El cielo permaneció así un tiempo hasta que la luz verde se fue haciendo púrpura y después rojiza, como si de repente el firmamento ardiera en llamas.

Debió ser un espectáculo llamativo. Una aurora alejada de los lugares en los que se forman normalmente como consecuencia de las partículas cargadas por el Sol que chocan con la atmósfera y son redirigidas a los polos por el campo magnético. La diferencia es que en esta ocasión era el resultado de una bomba nuclear y las consecuencias no tardaron en aparecer.

Imagen del cielo tras la bomba nuclear de 1962

Fallos en las telecomunicaciones

Muchos satélites se vieron afectados por los altos niveles de radiación que se liberaron al espacio. De hecho, según cuentan en IFLScience, hubo consecuencias incluso en satélites que se lanzaron después de la explosión.

Esto, lógicamente, afecta también a la vida en la Tierra. Pero, más allá de lo que ocurrió a los satélites, las propias telecomunicaciones, así como muchos sistemas electrónicos de la zona de Hawái, se vieron muy alterados. Desde los sistemas de alumbrado público, hasta las alarmas antirrobo y multitud de sistemas automáticos dejaron de funcionar. Eran los años 60, pero si algo así ocurriera hoy en día supondría un verdadero caos.

¿Y qué pasa con los cohetes nucleares?

Hoy en día la energía nuclear ha conseguido hacerse un hueco más allá de las connotaciones belicistas que tuvo en décadas pasadas. Se considera una forma de obtener electricidad mucho más limpia que las que se basan en combustibles fósiles. Además, si bien es imposible olvidarse de lo que ocurrió en Chernóbil o Fukushima, los sistemas de seguridad se han mejorado mucho en los últimos años, por lo que se considera muy poco probable que vuelva a ocurrir algo parecido.

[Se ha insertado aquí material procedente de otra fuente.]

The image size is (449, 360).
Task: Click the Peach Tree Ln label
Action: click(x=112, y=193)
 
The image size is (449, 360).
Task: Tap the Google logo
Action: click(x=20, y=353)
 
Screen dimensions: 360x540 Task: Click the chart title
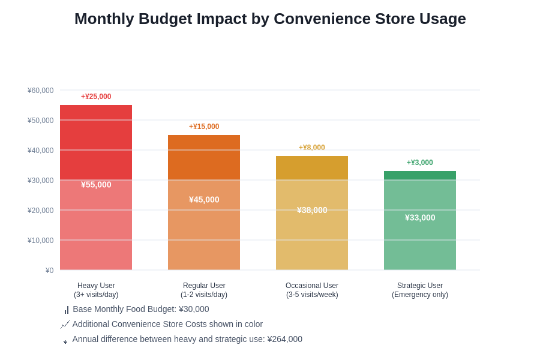tap(270, 19)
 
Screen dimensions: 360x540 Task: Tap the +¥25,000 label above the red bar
tap(96, 97)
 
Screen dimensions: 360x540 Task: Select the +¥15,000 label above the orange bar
tap(204, 127)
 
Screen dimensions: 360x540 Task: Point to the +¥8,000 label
tap(312, 148)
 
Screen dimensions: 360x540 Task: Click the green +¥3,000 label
tap(420, 163)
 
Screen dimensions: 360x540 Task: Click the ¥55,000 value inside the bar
tap(96, 185)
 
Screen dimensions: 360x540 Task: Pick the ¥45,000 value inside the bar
tap(204, 200)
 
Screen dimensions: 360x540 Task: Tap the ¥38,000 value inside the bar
tap(312, 210)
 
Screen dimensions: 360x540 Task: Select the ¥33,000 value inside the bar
tap(420, 218)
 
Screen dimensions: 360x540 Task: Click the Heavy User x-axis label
tap(96, 290)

Por eso, hay quien plantea la posibilidad de llevar de nuevo esta energía al espacio, a través de cohetes nucleares. Serían vehículos de lanzamiento espacial impulsados por energía nuclear, en vez de por la mezcla de combustibles caros y extremadamente contaminantes que se usan hoy en día.

Además, no solo sería útil para disminuir la contaminación que está provocando la carrera espacial. También lo sería para impulsar misiones tripuladas más allá de la Luna, en las que se requiere una gran cantidad de energía. Por ejemplo, podría ser servir para enviar naves a Marte.

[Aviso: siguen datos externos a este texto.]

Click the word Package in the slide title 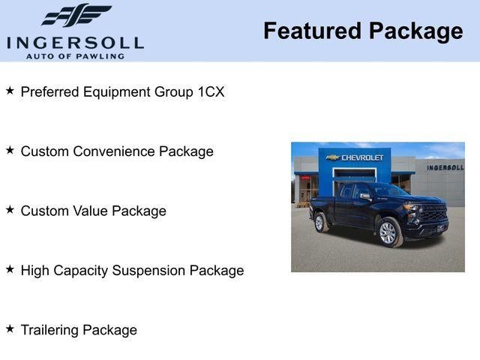(x=416, y=32)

Sería útil, pero resulta imposible no pensar en aquella bomba nuclear que Estados Unidos hizo explotar en el espacio exterior. ¿Qué pasaría si por accidente uno de esos cohetes estallara? Más allá de las consecuencias humanas que supondría si se trata de una misión tripulada, ¿podría ser peligroso para quienes nos quedamos en la Tierra?

Lógicamente, existe esa posibilidad. Por eso, como siempre, hay que valorar los beneficios y los riesgos para decidir si realmente es una buena opción. De momento, muchos científicos la apoyan, pero aún hay que investigar mucho más a fondo. Lo que está claro es que a veces los riesgos valen la pena si es por la ciencia y el beneficio de la humanidad. El problema es que, por desgracia, el objetivo en algunos casos dista mucho de ayudar a las personas. Como ejemplo, basta con viajar a aquella noche hawaiana del verano de 1962.